» **EXTRACT TO READ**

- - - - -

Hiram Bradley Clawson (November 7, 1826 – March 29, 1912) was a Latter-day Saint businessman and Church leader in the 19th and early 20th centuries.

Life and career
Clawson was born in Utica, New York.  He was educated at the Utica Academy. In 1838 he joined the Church of Jesus Christ of Latter-day Saints along with his widowed mother. In 1841 they moved to Nauvoo.

Clawson went west with the Latter-day Saints, arriving in Salt Lake City in 1848. He supervised the building of the first adobe building in Salt Lake City and then was the head mason for the Council House of which Truman Angell was the architect.  Also for a time while Angell was away on a mission Clawson served as acting architect of the Salt Lake Temple.

Clawson was a close associate of Brigham Young and for many years served as his business manager. He also was involved in the building of the Salt Lake Theatre and was often a performer in its plays. Clawson was also for a time manager of the theatre.

- - - - -

» **DATASET CONTENT**
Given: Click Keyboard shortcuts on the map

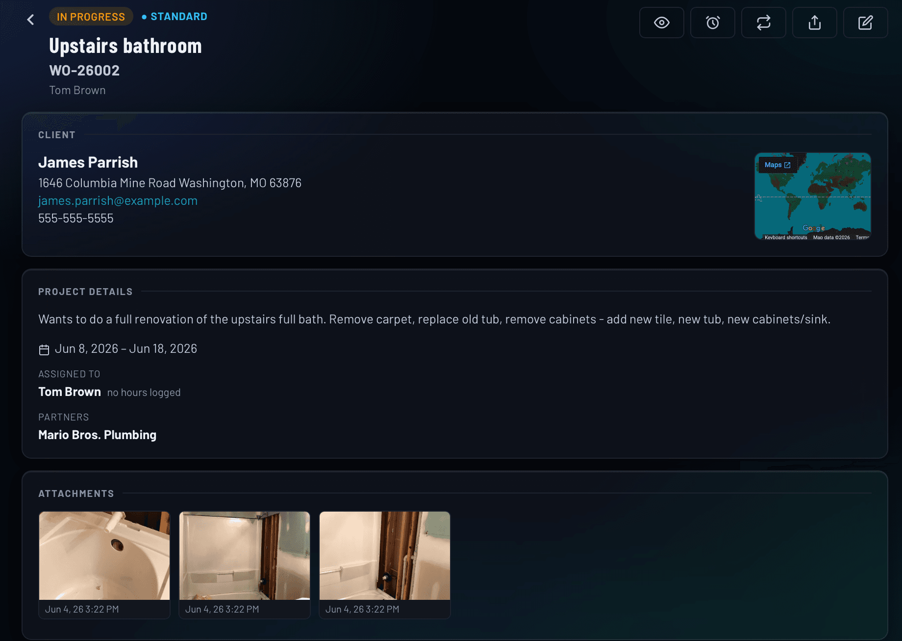Looking at the screenshot, I should (786, 237).
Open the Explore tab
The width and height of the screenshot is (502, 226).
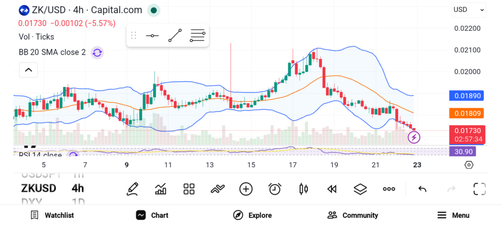point(252,215)
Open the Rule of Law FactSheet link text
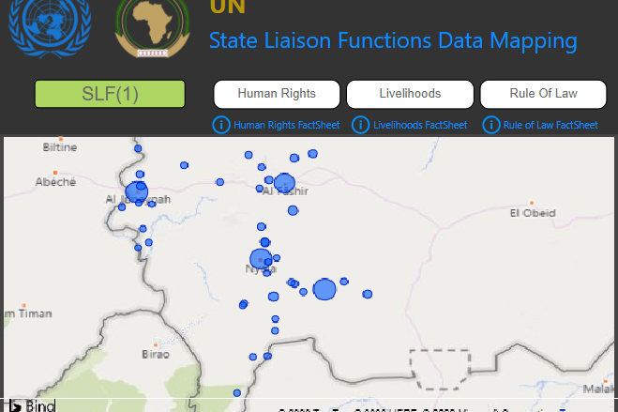 coord(550,125)
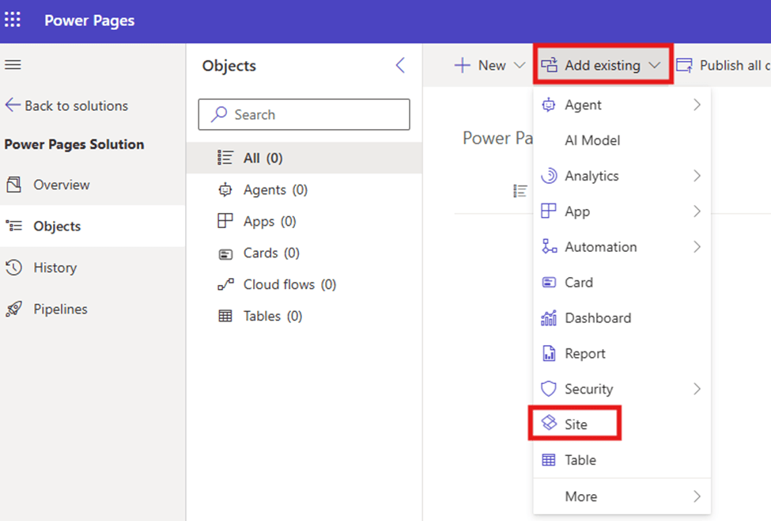Open the New dropdown
Viewport: 771px width, 521px height.
coord(489,66)
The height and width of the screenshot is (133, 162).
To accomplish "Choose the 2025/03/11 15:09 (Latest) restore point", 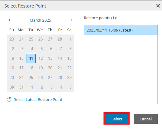I will [121, 30].
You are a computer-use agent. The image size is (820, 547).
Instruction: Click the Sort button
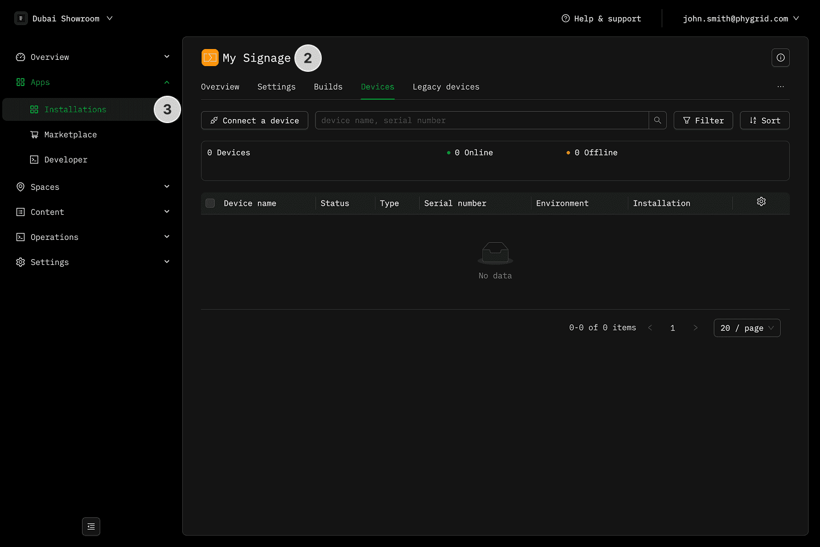point(764,120)
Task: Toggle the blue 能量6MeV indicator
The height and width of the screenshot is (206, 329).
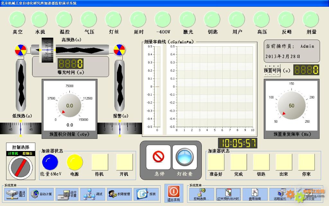Action: pos(50,162)
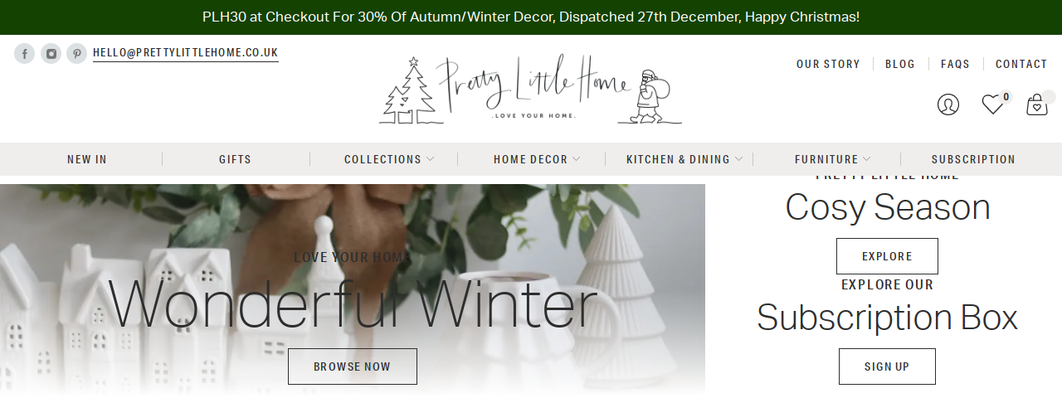Click the Pretty Little Home logo
This screenshot has height=398, width=1062.
[531, 90]
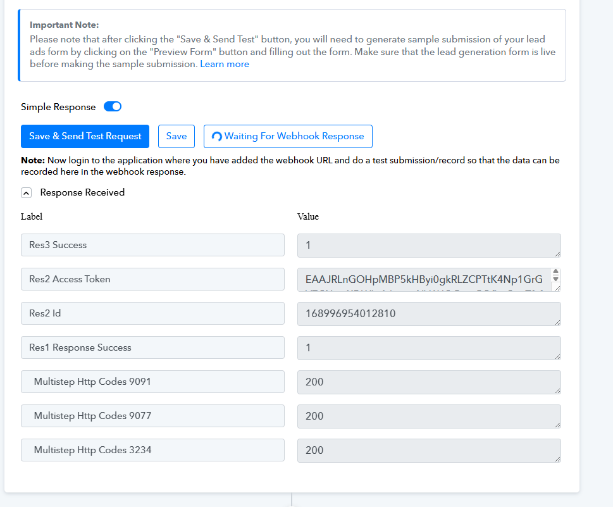The height and width of the screenshot is (507, 613).
Task: Click the spinner icon on webhook button
Action: click(216, 137)
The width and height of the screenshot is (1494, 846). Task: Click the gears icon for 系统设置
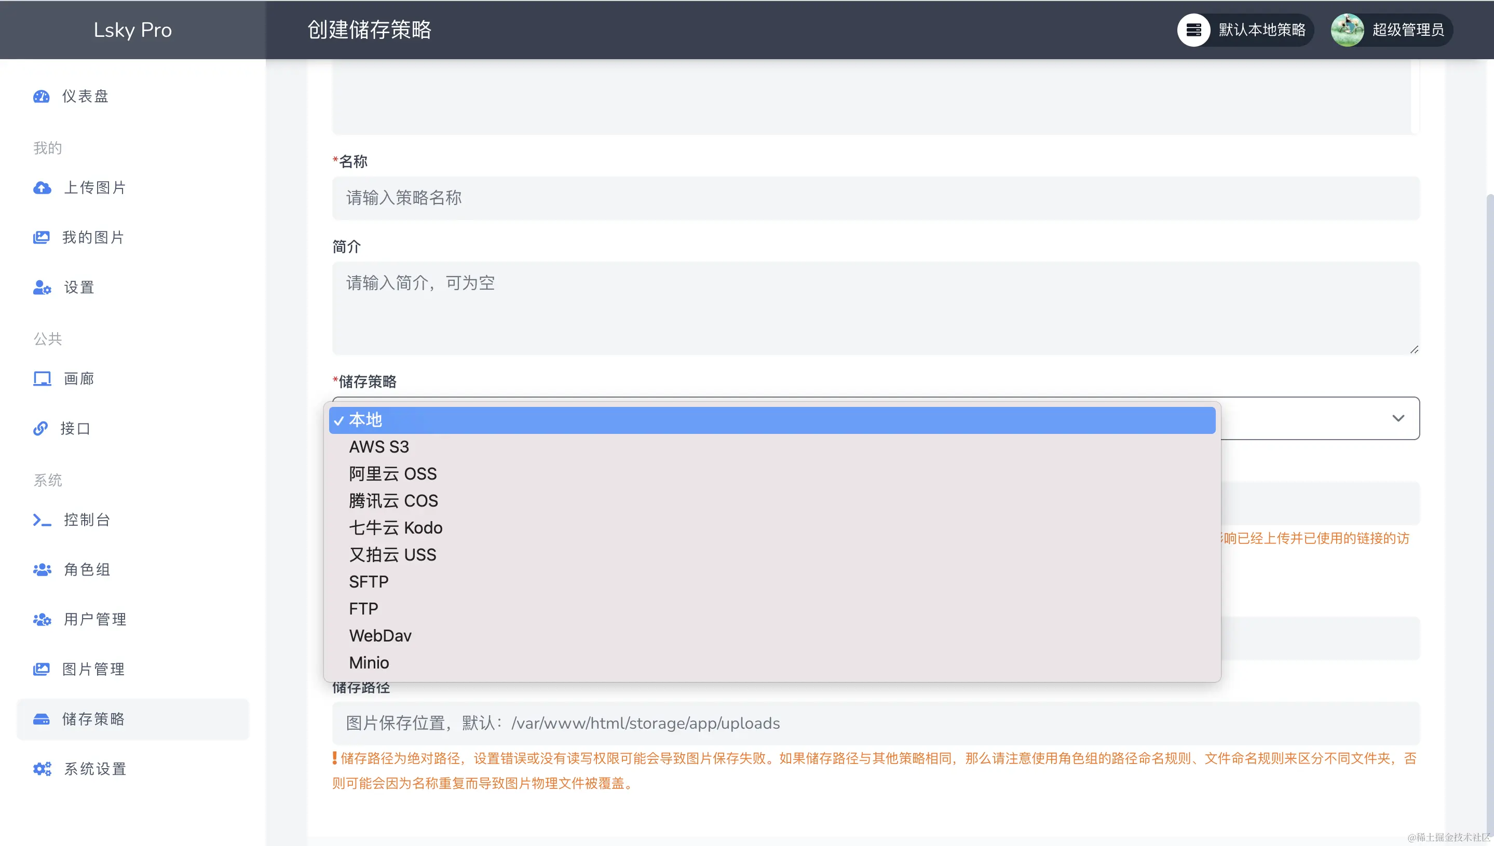[x=42, y=769]
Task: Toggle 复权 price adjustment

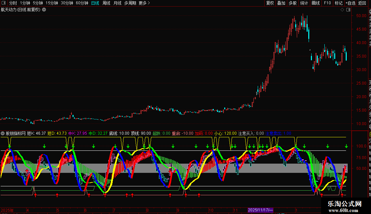Action: pyautogui.click(x=270, y=3)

- - - - -

» **TASK 1**
In the passage on Hiram Bradley Clawson, set down the part that begins at the words "Life and career" and stops after the words "moved to Nauvoo.".
» **TASK 2**
Answer these questions about the passage on Hiram Bradley Clawson.
(a) In what city was Clawson born?
(b) In what year did he arrive in Salt Lake City?
(c) Who was the architect of the Council House?
» **TASK 3**
Extend the passage on Hiram Bradley Clawson, picking up after its final sentence.

» **TASK RESPONSE 1**
Life and career
Clawson was born in Utica, New York.  He was educated at the Utica Academy. In 1838 he joined the Church of Jesus Christ of Latter-day Saints along with his widowed mother. In 1841 they moved to Nauvoo.

» **TASK RESPONSE 2**
(a) Utica, New York
(b) 1848
(c) Truman Angell

» **TASK RESPONSE 3**
Clawson served as an aide-de-camp to Daniel H. Wells in running the Nauvoo Legion in 1850. He later served as adjutant general of the Legion from 1863 until the legion was disbanded in 1870.

In 1865 Clawson bought out William H. Hooper to become partners with Horace S. Eldredge.  Clawson and Eldredge dissolved their firm in 1868 and sold it to Zion's Cooperative Mercantile Institution (ZCMI). Clawson was then the general superintendent of ZCMI from 1868-1873.  After being replaced for a short time by Hooper, Clawson took over the head of ZCMI again from 1874-1875. In 1875 Clawson bought the agriculture, hide and wool departments of ZCMI which he ran as an independent business until 1885.

From 1884 until 1902 Clawson served as the bishop of the Twelfth Ward in Salt Lake City.

Family
Clawson had four wives. His first wife was Ellen Curtis Spencer Clawson, a daughter of Orson Spencer. Among their children was Spencer Clawson who ran unsuccessfully for mayor of Salt Lake City.

Clawson's second wife was Margaret Gay Judd, who was born in Canada. One of their children was Rudger Clawson who was a member of the Quorum of the Twelve. Another of their children, Thomas A. Clawson, became a dentist and served in several callings in the LDS Church including succeeding Orson F. Whitney as bishop of the Eighteenth Ward in Salt Lake City.

Clawson's third wife was Alice Young, a daughter of Brigham Young and Mary Ann Angell.

Clawson's fourth wife was Emily Young, a daughter of Brigham Young and Emily Partridge.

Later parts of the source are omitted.